[Dataset records]
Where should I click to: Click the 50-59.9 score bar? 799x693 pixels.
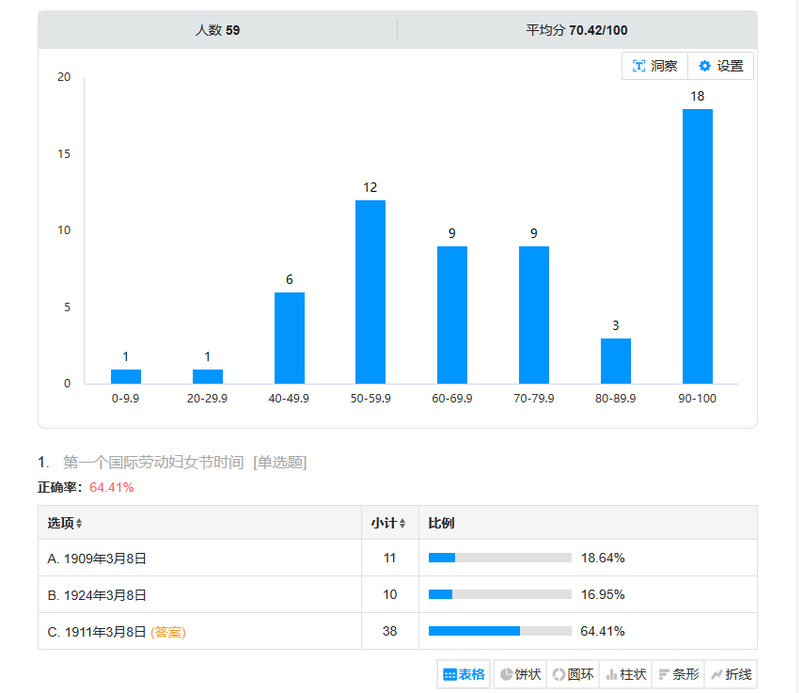point(370,292)
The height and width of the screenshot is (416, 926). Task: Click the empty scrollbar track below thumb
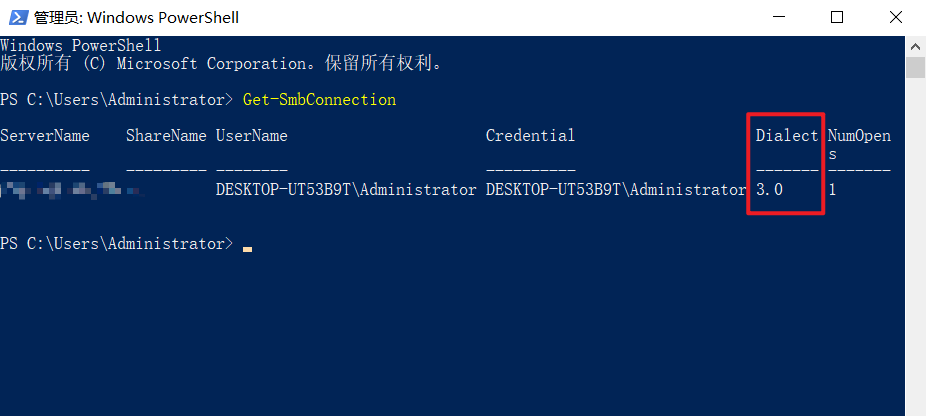(915, 247)
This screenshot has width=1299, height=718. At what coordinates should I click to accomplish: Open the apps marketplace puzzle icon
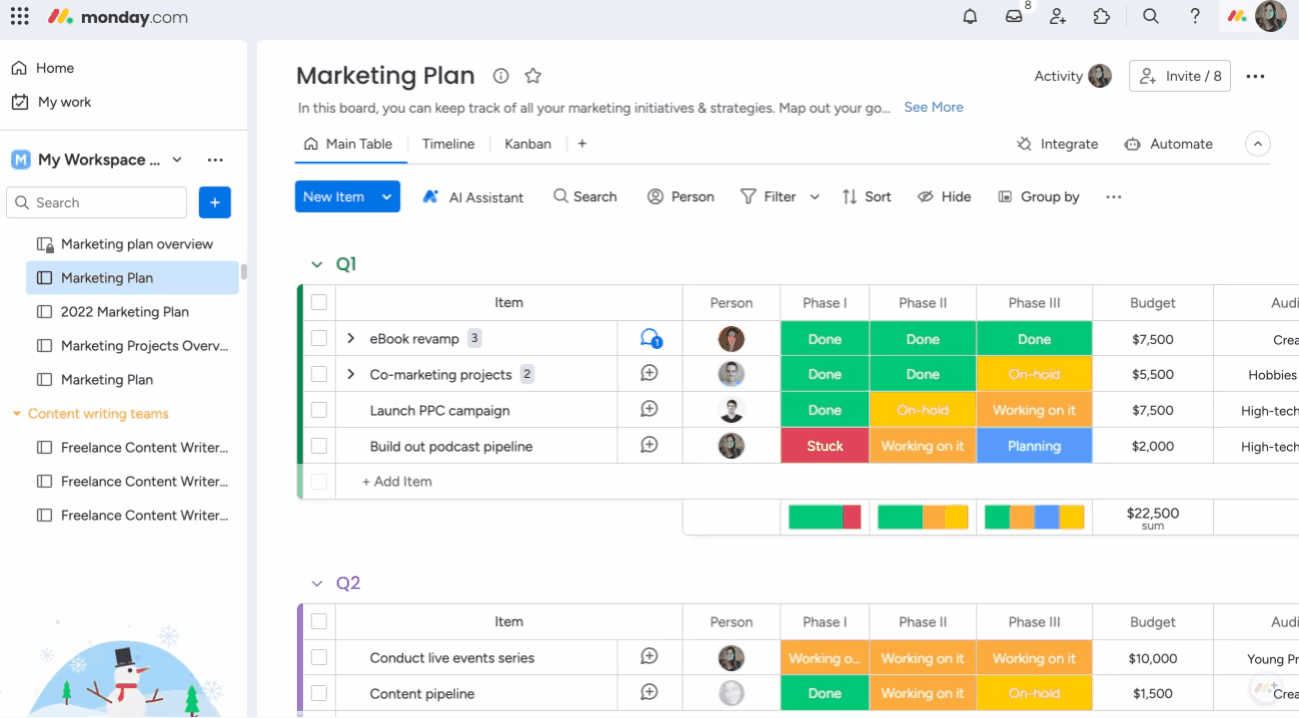tap(1102, 17)
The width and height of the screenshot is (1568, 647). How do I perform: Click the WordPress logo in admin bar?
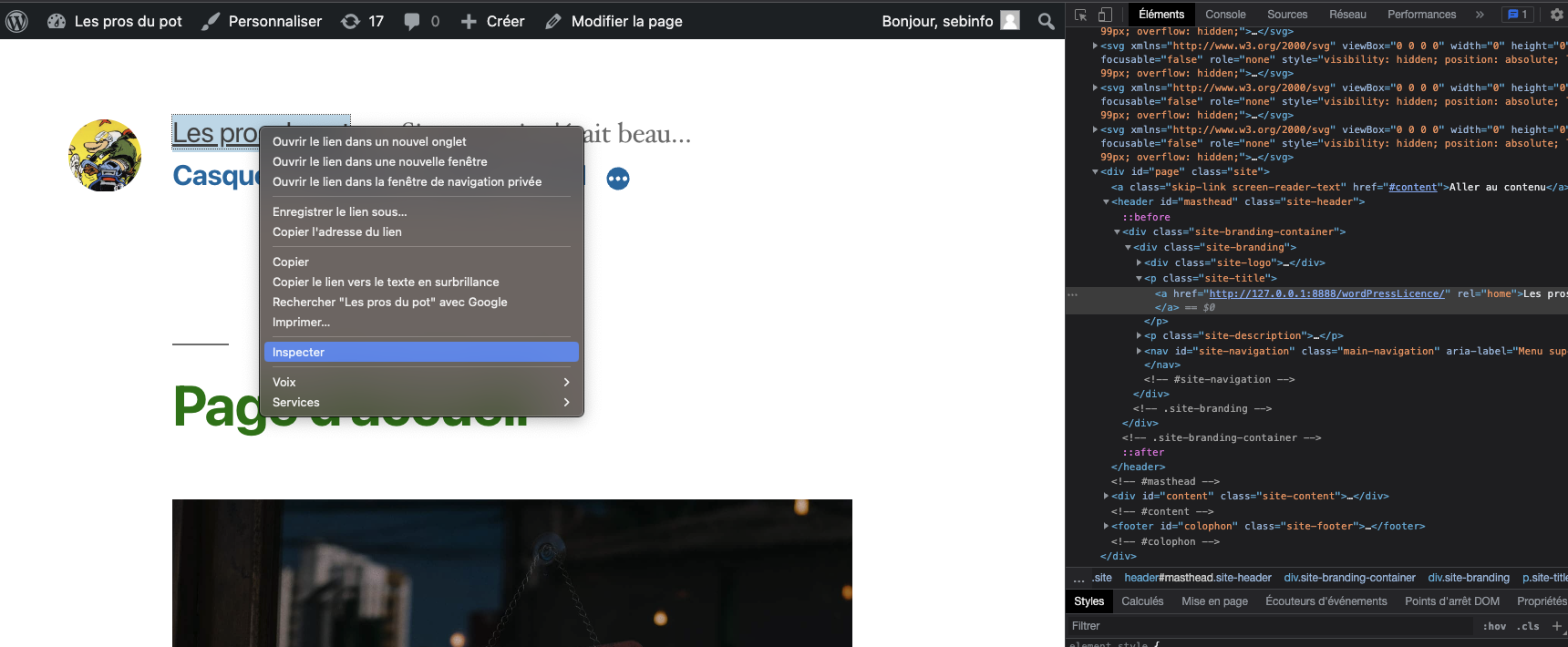(x=16, y=21)
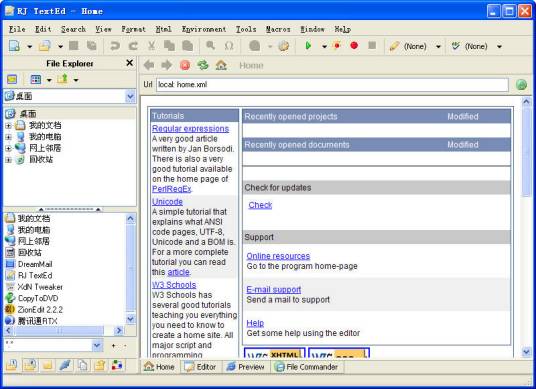The width and height of the screenshot is (536, 389).
Task: Click the green Go button beside Url
Action: [521, 85]
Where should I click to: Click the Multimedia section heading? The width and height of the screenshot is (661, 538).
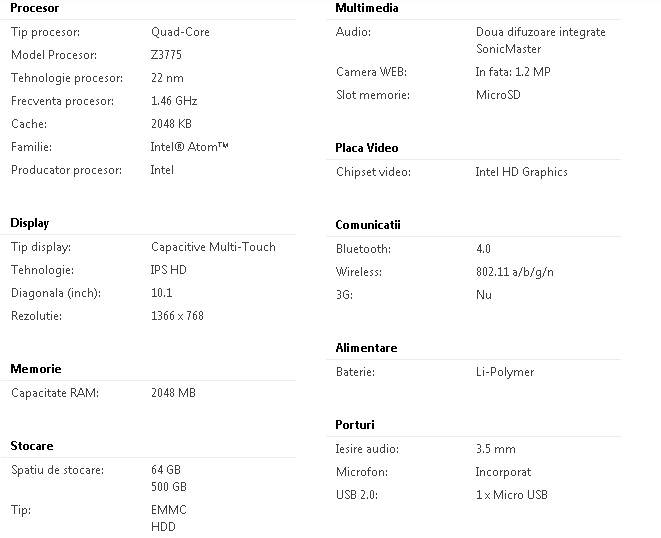(367, 8)
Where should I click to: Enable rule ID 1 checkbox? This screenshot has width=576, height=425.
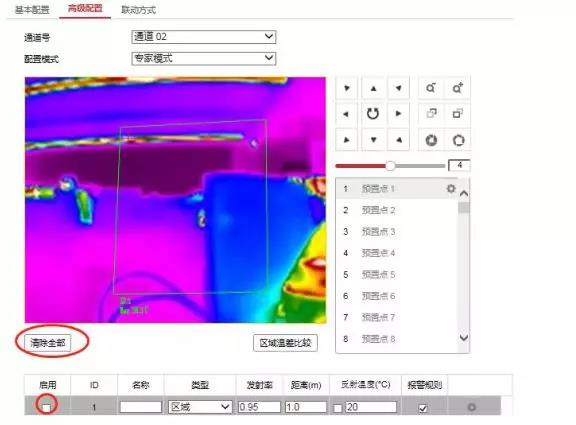[x=46, y=407]
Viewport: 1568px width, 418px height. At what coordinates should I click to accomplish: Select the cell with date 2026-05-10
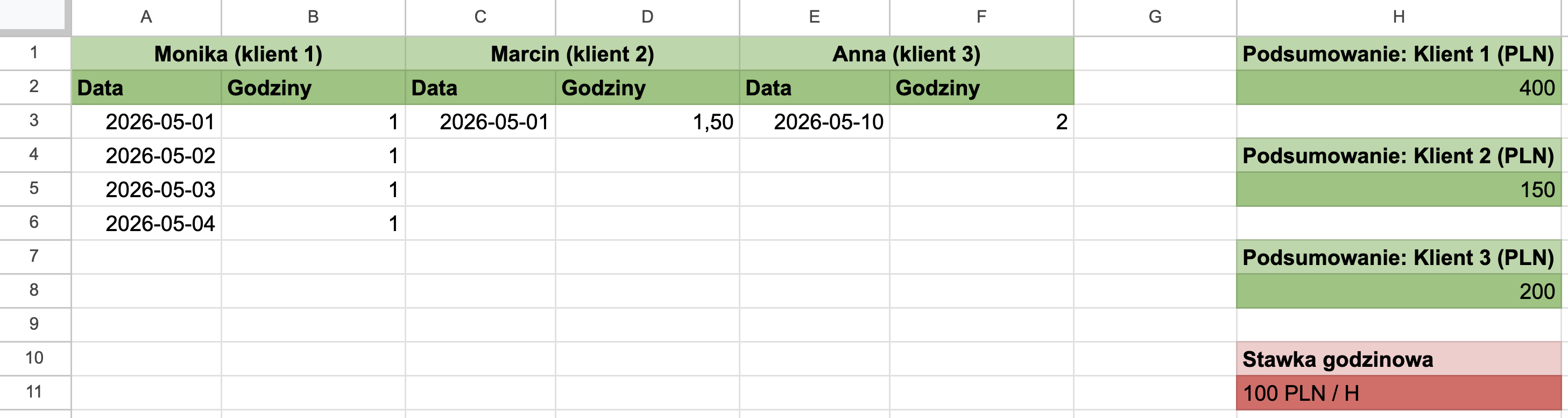815,122
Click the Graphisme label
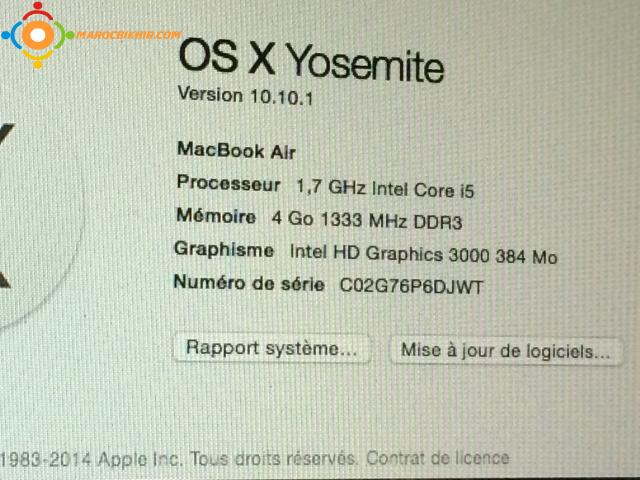The image size is (640, 480). pyautogui.click(x=224, y=249)
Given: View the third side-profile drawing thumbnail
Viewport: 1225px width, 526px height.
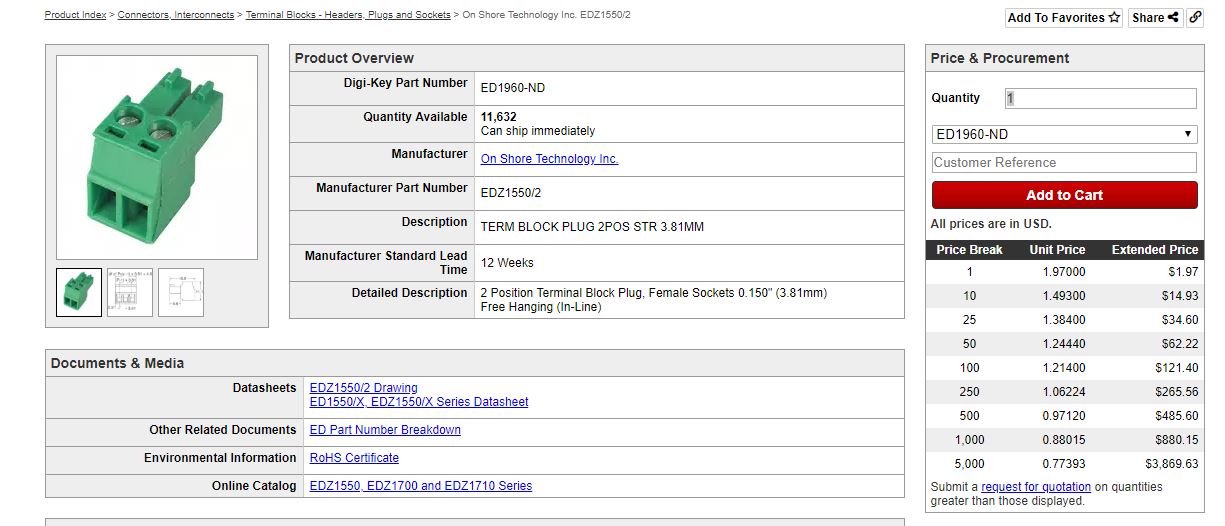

▸ **Work to be completed**
The records shown above are to be repeated exactly, with the pictures left out.

▸ **Task output**
Where should I click to: Click the 50-59.9 score bar? 799x693 pixels.
point(370,292)
The height and width of the screenshot is (416, 926). Task: Click the empty scrollbar track below thumb
(915, 247)
This screenshot has width=1299, height=718. At what coordinates should I click to accomplish: Open the apps marketplace puzzle icon
tap(1102, 17)
The width and height of the screenshot is (1568, 647). How do I perform: Click the WordPress logo in admin bar?
(x=16, y=21)
The width and height of the screenshot is (536, 389).
Task: Click the green Go button beside Url
Action: [521, 85]
Where should I click to: Click the Multimedia section heading? The width and height of the screenshot is (661, 538).
(367, 8)
Where should I click to: Enable rule ID 1 checkbox? This screenshot has width=576, height=425.
[x=46, y=407]
Viewport: 1568px width, 418px height. At what coordinates should I click to accomplish: Select the cell with date 2026-05-10
815,122
Click the Graphisme label
The image size is (640, 480). pyautogui.click(x=224, y=249)
Given: View the third side-profile drawing thumbnail
Viewport: 1225px width, 526px height.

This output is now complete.